### WHAT IS BEING ASKED
Exactly as written, output each of the entries below.
=== DATASET RECORDS ===
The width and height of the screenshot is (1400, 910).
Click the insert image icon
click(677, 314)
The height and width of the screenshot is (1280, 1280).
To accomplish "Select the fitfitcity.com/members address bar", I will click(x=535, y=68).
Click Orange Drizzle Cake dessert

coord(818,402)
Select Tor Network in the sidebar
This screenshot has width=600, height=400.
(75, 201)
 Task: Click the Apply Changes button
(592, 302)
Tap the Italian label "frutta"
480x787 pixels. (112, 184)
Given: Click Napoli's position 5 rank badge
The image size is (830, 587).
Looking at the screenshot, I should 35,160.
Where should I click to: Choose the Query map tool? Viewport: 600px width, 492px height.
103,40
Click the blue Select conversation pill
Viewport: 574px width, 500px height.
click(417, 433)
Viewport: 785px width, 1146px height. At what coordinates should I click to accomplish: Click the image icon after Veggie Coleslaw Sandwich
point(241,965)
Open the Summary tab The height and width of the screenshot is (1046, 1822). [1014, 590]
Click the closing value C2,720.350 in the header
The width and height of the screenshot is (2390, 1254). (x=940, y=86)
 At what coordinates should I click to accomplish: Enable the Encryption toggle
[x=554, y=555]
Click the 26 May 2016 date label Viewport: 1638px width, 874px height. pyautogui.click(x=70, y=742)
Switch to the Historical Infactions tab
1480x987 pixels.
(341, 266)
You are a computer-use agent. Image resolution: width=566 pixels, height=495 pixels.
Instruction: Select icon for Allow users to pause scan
===
### RESULT OF THIS TASK
The width and height of the screenshot is (1400, 910).
Click the insert image icon
click(677, 314)
The height and width of the screenshot is (1280, 1280).
To accomplish "Select the fitfitcity.com/members address bar", I will click(x=535, y=68).
Click Orange Drizzle Cake dessert

coord(818,402)
Select Tor Network in the sidebar
This screenshot has width=600, height=400.
(75, 201)
 Task: Click the Apply Changes button
(592, 302)
Tap the Italian label "frutta"
480x787 pixels. (112, 184)
Given: Click Napoli's position 5 rank badge
The image size is (830, 587).
Looking at the screenshot, I should 35,160.
Where should I click to: Choose the Query map tool? Viewport: 600px width, 492px height.
103,40
Click the blue Select conversation pill
Viewport: 574px width, 500px height.
click(417, 433)
Viewport: 785px width, 1146px height. At what coordinates should I click to accomplish: Click the image icon after Veggie Coleslaw Sandwich
point(241,965)
Open the Summary tab The height and width of the screenshot is (1046, 1822). [1014, 590]
Click the closing value C2,720.350 in the header
The width and height of the screenshot is (2390, 1254). (x=940, y=86)
 At what coordinates should I click to accomplish: Enable the Encryption toggle
[x=554, y=555]
Click the 26 May 2016 date label Viewport: 1638px width, 874px height. pyautogui.click(x=70, y=742)
Switch to the Historical Infactions tab
1480x987 pixels.
(341, 266)
You are a computer-use agent. Image resolution: width=566 pixels, height=495 pixels.
Instruction: Select icon for Allow users to pause scan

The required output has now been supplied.